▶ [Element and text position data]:
++++++

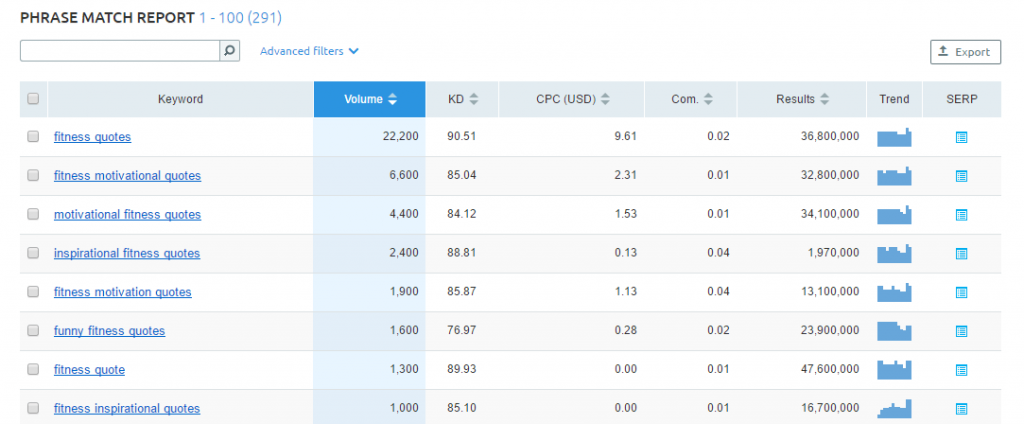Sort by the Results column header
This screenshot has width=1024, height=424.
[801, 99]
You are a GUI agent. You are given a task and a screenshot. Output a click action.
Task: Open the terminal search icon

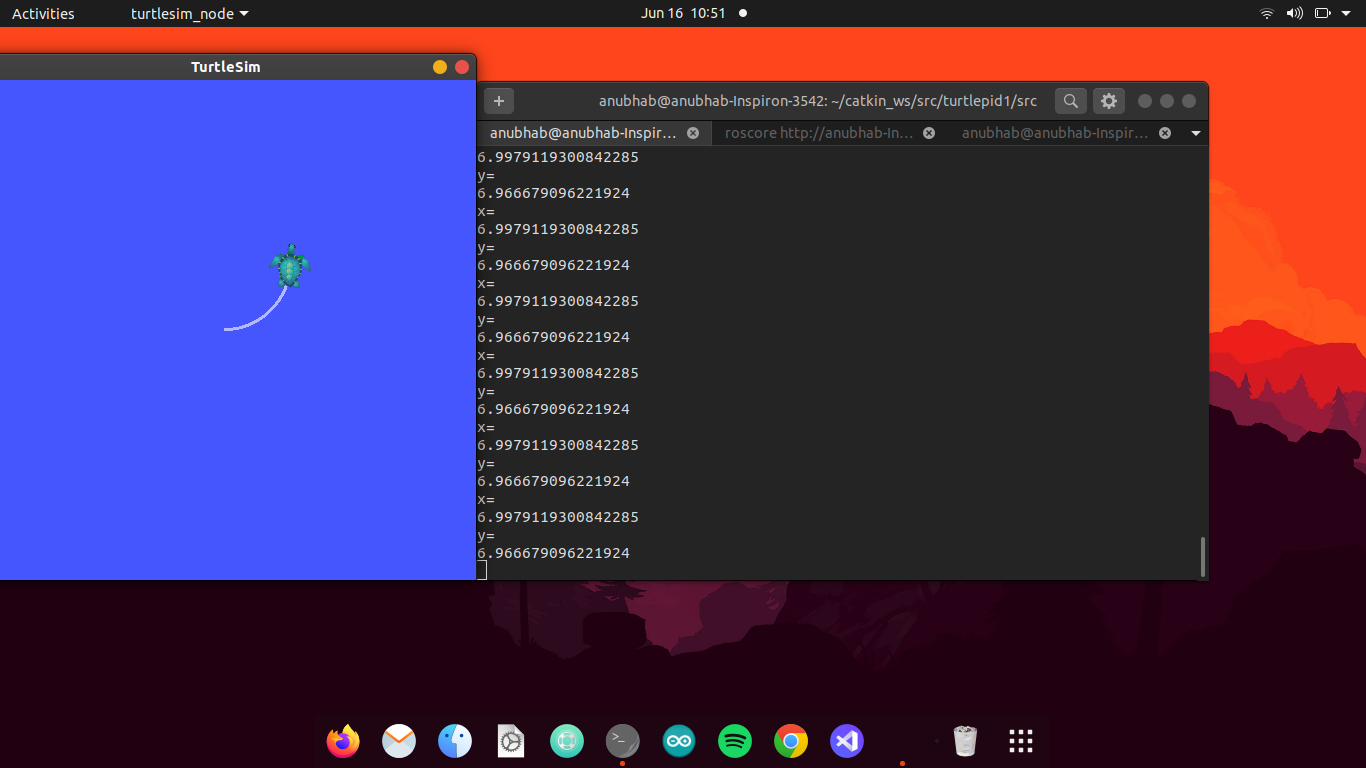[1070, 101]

++++++

▶ [WRITTEN REQUEST]:
Print verbatim the part of the entries that opens with the line containing "You are a GUI" and closes at the end of the entries. Leave the pictures out of the answer.

▶ [COMPLETED TASK]:
You are a GUI agent. You are given a task and a screenshot. Output a click action.
Task: Open the terminal search icon

[1070, 101]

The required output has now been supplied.